Posted: April 23rd, 2009 | Author: admin | Filed under: Women's Health | Tags: | No Comments »

Longer-acting methods (Depo Provera, Noristerat)

Depo Provera is synthetic progesterone which is given by injection, usually in the buttock muscle. It is slowly absorbed over the next three months and ovulation is stopped. Its use has been controversial but in 1984 in the UK it was granted a license for long-term use and is slowly becoming more available. Most family-planning experts don’t see this as a first-choice contraceptive.

Advantages

•     A four-times-a-year injection renders the woman contraceptively safe.

•     It is suitable for poorly-motivated women and those of low intelligence who would find other methods difficult to remember.

Disadvantages

•     There are several side-effects including irregular and frequent bleeding, weight gain and delays in return to fertility.

Noristerat is a similar type of hormone that lasts for two months. It is used after a man’s vasectomy to tide the woman over the vulnerable time while she needs contraceptive cover.

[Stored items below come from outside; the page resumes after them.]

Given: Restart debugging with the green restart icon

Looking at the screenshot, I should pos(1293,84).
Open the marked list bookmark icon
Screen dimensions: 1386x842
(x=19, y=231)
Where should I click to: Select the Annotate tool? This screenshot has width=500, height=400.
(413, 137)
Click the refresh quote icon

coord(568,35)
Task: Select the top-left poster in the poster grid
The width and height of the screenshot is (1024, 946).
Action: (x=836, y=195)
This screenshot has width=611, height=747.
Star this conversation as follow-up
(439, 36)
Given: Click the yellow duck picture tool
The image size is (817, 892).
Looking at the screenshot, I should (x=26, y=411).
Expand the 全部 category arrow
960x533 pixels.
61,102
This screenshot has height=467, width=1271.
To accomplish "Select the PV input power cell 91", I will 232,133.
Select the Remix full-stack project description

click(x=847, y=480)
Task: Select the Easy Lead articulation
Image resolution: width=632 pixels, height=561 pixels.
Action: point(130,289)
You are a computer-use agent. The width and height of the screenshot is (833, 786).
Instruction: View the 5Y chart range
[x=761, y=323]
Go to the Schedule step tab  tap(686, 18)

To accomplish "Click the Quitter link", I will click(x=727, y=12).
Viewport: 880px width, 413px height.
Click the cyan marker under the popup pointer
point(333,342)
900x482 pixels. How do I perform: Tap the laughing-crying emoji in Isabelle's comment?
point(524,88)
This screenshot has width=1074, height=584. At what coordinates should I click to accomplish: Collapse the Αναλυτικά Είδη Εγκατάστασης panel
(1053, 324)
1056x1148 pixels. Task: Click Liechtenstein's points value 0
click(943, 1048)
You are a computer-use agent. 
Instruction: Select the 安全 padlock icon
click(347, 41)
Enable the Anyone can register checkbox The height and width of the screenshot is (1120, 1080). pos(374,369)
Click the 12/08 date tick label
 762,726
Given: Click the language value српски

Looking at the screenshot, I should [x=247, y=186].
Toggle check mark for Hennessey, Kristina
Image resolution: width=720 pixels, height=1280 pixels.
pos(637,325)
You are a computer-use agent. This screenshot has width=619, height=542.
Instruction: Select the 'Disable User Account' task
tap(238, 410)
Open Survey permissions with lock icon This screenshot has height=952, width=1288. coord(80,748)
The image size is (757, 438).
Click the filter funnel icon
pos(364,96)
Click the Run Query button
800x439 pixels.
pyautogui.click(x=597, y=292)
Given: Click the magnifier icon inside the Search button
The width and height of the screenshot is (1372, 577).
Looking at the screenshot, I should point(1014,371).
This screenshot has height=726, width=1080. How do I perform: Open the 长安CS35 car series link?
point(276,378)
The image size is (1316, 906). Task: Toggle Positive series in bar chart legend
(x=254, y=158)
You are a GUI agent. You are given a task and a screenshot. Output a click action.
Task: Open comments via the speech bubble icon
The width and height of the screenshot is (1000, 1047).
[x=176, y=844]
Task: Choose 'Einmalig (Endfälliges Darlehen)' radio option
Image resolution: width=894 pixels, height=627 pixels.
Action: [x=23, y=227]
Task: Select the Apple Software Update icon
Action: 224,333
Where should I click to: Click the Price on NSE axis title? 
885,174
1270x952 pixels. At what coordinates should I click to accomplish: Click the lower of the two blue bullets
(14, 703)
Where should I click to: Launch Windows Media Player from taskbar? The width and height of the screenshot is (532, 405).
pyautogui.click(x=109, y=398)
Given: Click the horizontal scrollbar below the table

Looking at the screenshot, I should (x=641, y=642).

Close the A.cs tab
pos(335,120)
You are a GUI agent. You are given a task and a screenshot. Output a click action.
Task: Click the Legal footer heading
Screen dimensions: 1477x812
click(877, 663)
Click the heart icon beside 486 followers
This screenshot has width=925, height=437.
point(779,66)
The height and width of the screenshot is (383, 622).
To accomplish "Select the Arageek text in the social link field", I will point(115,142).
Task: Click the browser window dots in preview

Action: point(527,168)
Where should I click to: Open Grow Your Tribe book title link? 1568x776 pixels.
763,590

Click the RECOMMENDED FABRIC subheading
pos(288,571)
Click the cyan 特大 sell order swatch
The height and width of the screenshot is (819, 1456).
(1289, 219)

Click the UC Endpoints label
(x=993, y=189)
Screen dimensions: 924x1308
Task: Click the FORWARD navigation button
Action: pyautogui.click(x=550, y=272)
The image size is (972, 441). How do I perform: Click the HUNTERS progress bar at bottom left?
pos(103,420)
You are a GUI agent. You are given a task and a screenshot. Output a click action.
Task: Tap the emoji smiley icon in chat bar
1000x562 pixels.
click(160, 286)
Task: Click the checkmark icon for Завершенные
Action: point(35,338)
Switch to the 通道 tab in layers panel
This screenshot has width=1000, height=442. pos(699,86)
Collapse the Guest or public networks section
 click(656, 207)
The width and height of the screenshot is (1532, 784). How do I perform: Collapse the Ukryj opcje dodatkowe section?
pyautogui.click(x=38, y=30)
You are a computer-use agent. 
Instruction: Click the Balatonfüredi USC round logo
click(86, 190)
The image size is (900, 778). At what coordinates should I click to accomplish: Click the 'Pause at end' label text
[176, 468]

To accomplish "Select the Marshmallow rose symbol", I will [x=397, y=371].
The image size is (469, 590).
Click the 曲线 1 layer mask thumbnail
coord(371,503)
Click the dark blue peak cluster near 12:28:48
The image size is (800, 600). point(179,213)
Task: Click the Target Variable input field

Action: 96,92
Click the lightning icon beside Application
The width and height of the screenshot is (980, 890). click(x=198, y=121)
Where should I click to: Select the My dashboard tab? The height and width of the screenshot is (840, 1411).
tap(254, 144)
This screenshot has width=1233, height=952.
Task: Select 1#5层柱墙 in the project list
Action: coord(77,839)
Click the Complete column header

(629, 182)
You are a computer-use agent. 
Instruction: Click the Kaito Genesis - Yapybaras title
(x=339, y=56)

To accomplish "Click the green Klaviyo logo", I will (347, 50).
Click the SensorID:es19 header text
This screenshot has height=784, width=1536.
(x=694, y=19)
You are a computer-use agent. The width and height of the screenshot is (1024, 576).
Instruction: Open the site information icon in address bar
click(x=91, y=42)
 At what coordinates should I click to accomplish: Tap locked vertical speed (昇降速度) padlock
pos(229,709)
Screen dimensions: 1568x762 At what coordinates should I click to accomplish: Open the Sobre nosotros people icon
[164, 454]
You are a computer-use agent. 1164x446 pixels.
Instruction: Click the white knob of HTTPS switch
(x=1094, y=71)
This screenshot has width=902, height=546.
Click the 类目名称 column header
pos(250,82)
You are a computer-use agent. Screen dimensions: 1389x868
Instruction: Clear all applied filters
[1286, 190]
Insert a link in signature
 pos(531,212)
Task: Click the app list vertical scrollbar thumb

Infra-uterine devices (IUD, coil, loop)

An IUD works by preventing the newly-fertilized egg from implanting in the uterus. There are several types and your doctor or clinic will advise you which is best for you. Plastic types can be left in indefinitely but copper-containing ones should be changed every 2-3 years. IUDs used to be suitable only for women who had had children but today versions are available even for those that have not.

Advantages

•     Once in place it can be forgotten, except for feeling inside each month after a period to ensure that the tail or string coming out of the cervix is still there. If you can’t feel it, see your doctor at once and use another method of contraception in the meantime.

•     It doesn’t interfere with love-making and you don’t have to buy replacements.

• IUDs have no bad effects on hormones or on the body generally. They do, however, have local side-effects-see below.

•     It can, if inserted in the first few days after unprotected intercourse, act as an abortion-producing agent. It is used in this way as a post-coital contraceptive.

Disadvantages

•     Subclinical pelvic infections can cause infertility in a proportion of women.

•     During insertion there is a danger of the device being pushed through the uterine wall into the abdominal cavity.

•     It can be expelled without the woman knowing it.

•     The long-term effects of many years of irritation to the lining of the uterus are not known.

•     Tubal (ectopic) pregnancies are more common in IUD users. The IUD should be removed immediately a pregnancy is confirmed.

•     Heavy periods and ‘spotting’ are not uncommon.

•     Some men complain of feeling the tail or string during intercourse.

•     It has to be put in by an expert in the first place and there can be quite a lot of pain for a few hours after its insertion.

•     You have to go back 2-4 weeks after insertion to see your doctor.